How to make sense of this calculus notation, Advanced College Level

Question

I have $f(x)$=$(2x,e^x)$ what does this notation mean? Notation: $Df(\frac{∂}{∂x})$

Certainly $Df(x)$=$(2,e^x)$ but how can I replace $x$ with $\frac{∂}{∂x}$?

Particularly, how can I make sense of $e^{\frac{∂}{∂x}}$

Answer 1

In your case $f$ is a map from $\mathbb{R}^1$ to $\mathbb{R}^2$, so at any point $x\in \mathbb{R}^1$ $Df$ is a linear map from $T\mathbb{R}^1_x$ to $T\mathbb{R}^2_{f(x)}$, and is given by the $1\times 2$ matrix $(2,e^x)^T$. To clarify the notation, $\frac{\partial}{\partial x}$ is notation for the unit tangent vector in the tangent space at $x$ (pointing in the positive direction), so if $u$ and $v$ are your coordinates on $\mathbb{R}^2$ we have $Df\left( \frac{\partial}{\partial x}\right)=2\frac{\partial}{\partial u}+e^x\frac{\partial}{\partial v}$ (where $\frac{\partial}{\partial u}$ and $\frac{\partial}{\partial v}$ are the unit tangent vectors in the positive $u$ and $v$ directions, which are a basis for the tangent space at $f(x)$).

Answer 2

The keyword is Operational Calculus (let Google be your friend).
The following reference is an introductory exposure of the subject:

Re: Why exp(-st) in the Laplace Transform?

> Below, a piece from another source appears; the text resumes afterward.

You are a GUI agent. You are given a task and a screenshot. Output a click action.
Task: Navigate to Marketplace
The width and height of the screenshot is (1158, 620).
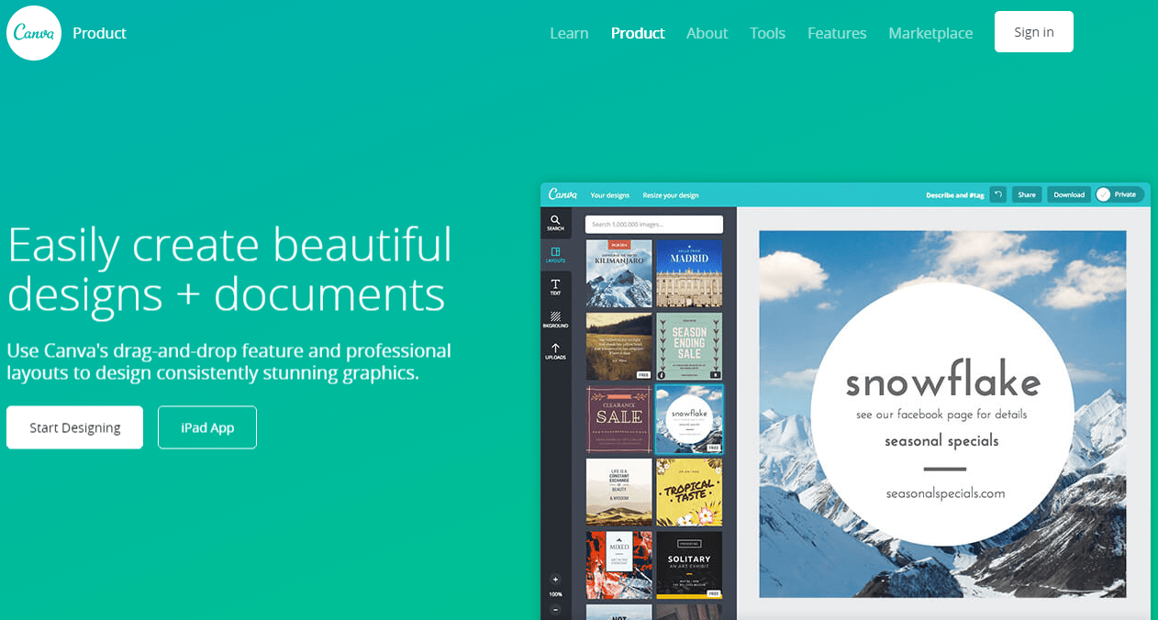[930, 33]

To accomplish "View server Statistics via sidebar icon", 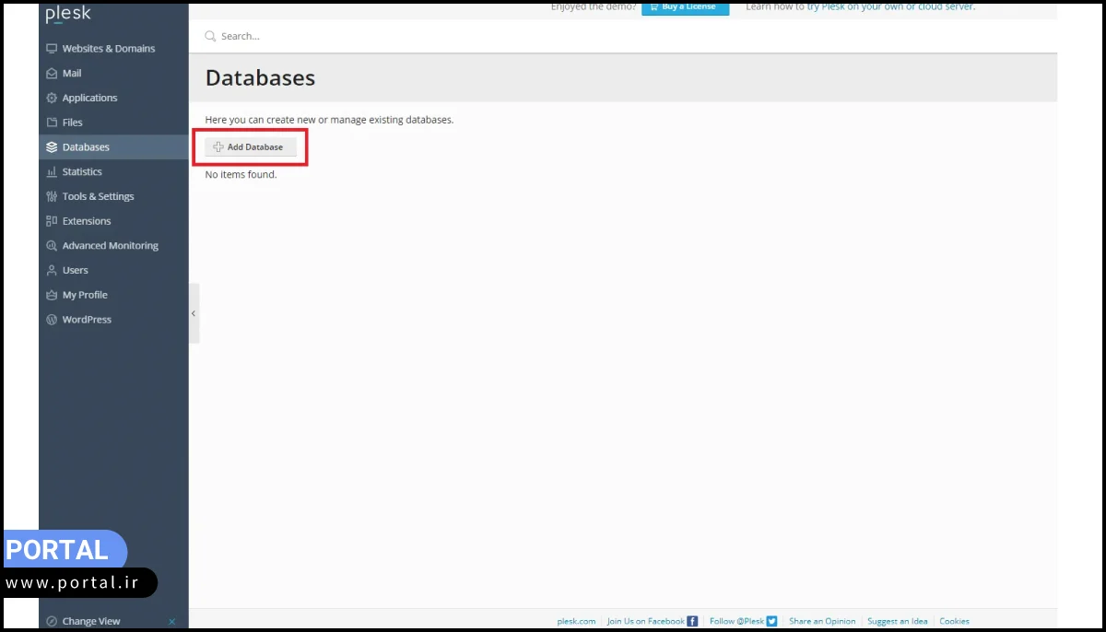I will [52, 171].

About the second part of your question. Any differentiable function can be developed into a Taylor series: $$ f(x+a) = f(x) + a.f'(x) + \frac{1}{2} a^2.f''(x) + \frac{1}{3!} a^3 f'''(x) + \cdots $$ Write as follows: $$ f(x + a) = \left[ 1 + a\frac{d}{dx} + \frac{1}{2} a^2\frac{d^2}{dx^2} + \frac{1}{3!} a^3\frac{d^3}{dx^3} +\cdots \right] f(x) $$ $$ = \left[ 1 + \left(a\frac{d}{dx}\right) + \frac{1}{2} \left(a\frac{d}{dx}\right)^2 + \frac{1}{3!} \left(a\frac{d}{dx}\right)^3 +\cdots \right] f(x) $$ The series expansion of $e^x$ is recognized in the expression between the square brackets. Therefore we write symbolically: $$ f(x+a) = e^{a\frac{d}{dx}} f(x) $$